Team Members: Jacob (convener), Scott, Chris, TomB, Jimmy, whoever Dedra delegates

Points of discussion and recommendations

The access management "chunk", unlike the registries chunk, has existing open source products developed by the HE community with substantial capabilities and adoption: Grouper and KIM. And unlike the provisioning chunk, there is agreement across many projects and applications about the core objects of access management: groups, permissions (triples conveying whether a Subject can perform an Action on a Resource), roles (groups with one or more permissions), permission inheritance by subgroups of a role, making them superior roles, and more. Cf. the MACE-Paccman work.

Hence, the task of this subgroup was not a greenfield exercise in creating a high level design to meet a set of specified requirements, but rather a discussion that started with how the Grouper and KIM products and communities would relate to a larger IdM suite. Thus, the chief difficulty we faced was the overshadowing of established communities, practices, architectures, and implementations. Fear that one of these projects might find itself falling short on its commitment to their established community had to first be overcome.

The way out of that conundrum is the perspective that, although Grouper and KIM have overlapping capabilities, they are in fact complementary and composable, as has already been demonstrated by production implementation of integration technology co-developed by the Grouper and Kuali Rice teams. So in fact these two project teams have already demonstrated the kind of coordinated approach to meeting requirements and developing complementary technology that is the essence of the overall OSIdM4HE approach.

That integration was facilitated by substantial work previously done by the Rice team to design a set of service interfaces that together cover a wide range of access management needs by Kuali applications, so that that work should not be duplicated by each Kuali application team, and so that adopters of multiple Kuali applications should not face the burden of operating distinct access management services for each Kuali application. Do it one way that works for all.

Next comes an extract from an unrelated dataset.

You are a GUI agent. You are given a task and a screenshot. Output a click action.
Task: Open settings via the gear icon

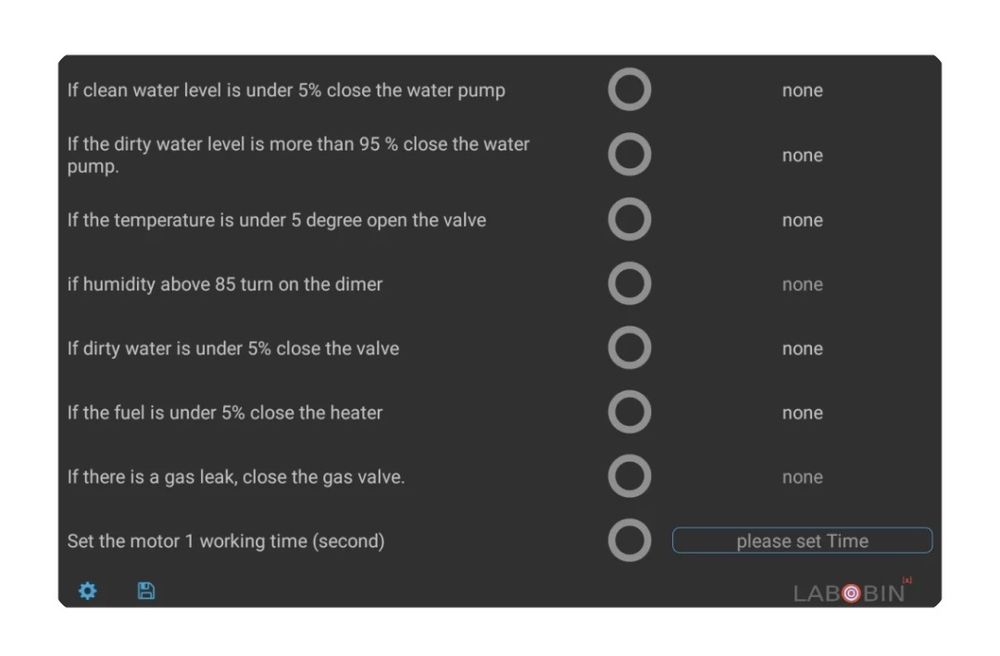point(88,591)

Obviously, many applications run by HE are not Kuali applications, they are not designed to be composed with the KIM service interfaces, and so there remains the problem of integrating their access management needs with enterprise services in a way that is valuable, but that cannot approach the degree of integration achieved by the suite of Kuali applications with Rice, built with a common architecture, enabled by coordinated governance and shared resources. Many non-Kuali applications incorporate proprietary access management capabilities. These must be accepted as givens of the enterprise access management problem faced by each enterprise. This is a primary high level requirement of work in the access management space, and is what drives the Grouper project's strategy of providing an ever larger array of integration technologies that enable the core objects of access management to be managed in a common access management system and instantiated in an ever larger set of applications.